TASK STATEMENT:
Your answer should be every line of the entries that has the string "sidebar" in it.

=== TASK MATERIAL ===

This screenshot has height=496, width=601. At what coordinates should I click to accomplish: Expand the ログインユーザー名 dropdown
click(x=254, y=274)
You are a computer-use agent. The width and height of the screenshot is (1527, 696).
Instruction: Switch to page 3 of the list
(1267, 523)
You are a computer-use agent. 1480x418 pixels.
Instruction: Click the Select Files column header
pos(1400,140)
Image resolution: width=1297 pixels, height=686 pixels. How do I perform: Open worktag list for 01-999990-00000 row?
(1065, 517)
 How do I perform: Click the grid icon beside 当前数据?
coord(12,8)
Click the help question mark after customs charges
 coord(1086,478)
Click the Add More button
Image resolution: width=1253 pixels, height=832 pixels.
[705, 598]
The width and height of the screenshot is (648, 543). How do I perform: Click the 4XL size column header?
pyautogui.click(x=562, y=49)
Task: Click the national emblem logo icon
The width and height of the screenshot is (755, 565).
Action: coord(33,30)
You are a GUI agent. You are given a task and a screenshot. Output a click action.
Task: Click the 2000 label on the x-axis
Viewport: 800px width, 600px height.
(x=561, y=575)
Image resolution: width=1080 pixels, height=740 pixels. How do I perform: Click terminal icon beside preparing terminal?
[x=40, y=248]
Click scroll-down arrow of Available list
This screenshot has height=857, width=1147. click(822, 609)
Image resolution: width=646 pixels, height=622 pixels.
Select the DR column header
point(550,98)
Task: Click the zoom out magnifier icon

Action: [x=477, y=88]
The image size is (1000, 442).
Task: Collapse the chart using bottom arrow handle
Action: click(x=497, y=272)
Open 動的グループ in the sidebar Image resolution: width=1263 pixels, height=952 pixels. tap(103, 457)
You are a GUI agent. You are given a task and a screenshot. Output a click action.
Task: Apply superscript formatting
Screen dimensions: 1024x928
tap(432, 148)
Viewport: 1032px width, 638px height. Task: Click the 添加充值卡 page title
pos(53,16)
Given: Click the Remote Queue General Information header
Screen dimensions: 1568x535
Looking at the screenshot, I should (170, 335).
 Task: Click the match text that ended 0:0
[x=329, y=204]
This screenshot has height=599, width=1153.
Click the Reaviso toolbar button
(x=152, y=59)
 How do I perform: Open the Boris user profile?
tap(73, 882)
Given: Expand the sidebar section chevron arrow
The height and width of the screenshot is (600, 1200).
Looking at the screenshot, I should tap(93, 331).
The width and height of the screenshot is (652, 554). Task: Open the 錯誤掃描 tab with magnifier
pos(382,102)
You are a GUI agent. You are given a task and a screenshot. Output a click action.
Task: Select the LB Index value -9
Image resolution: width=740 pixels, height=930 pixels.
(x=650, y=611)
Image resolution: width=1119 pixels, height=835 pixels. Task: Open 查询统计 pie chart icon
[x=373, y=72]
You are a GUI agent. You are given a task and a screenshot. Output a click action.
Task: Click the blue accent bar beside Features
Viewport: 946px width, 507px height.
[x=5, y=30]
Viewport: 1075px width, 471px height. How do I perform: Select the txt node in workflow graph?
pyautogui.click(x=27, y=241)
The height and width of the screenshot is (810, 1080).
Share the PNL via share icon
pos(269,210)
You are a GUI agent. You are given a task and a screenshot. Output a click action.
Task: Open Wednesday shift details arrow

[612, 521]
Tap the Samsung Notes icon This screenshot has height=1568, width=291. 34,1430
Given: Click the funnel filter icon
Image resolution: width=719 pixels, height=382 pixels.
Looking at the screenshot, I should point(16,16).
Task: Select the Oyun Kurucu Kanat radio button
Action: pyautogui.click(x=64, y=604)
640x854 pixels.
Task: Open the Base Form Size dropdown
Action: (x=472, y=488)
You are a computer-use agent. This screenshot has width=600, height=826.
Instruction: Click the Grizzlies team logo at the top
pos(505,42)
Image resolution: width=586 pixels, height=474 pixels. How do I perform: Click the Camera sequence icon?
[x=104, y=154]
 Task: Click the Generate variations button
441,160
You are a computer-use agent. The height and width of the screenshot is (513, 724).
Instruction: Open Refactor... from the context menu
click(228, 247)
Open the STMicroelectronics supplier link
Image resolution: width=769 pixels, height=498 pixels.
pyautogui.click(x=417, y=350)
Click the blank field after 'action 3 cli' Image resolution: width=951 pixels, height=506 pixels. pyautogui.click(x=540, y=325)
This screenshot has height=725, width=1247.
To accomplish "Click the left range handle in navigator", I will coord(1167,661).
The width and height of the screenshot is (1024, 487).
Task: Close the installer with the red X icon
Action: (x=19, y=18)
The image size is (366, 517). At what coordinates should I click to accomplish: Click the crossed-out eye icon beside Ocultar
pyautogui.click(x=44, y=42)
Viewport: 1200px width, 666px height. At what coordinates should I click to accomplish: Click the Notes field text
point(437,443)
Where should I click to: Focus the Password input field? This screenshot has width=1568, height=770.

===

RESULT OF THE EXERCISE:
Open 動的グループ in the sidebar Image resolution: width=1263 pixels, height=952 pixels. tap(103, 457)
Given: Expand the sidebar section chevron arrow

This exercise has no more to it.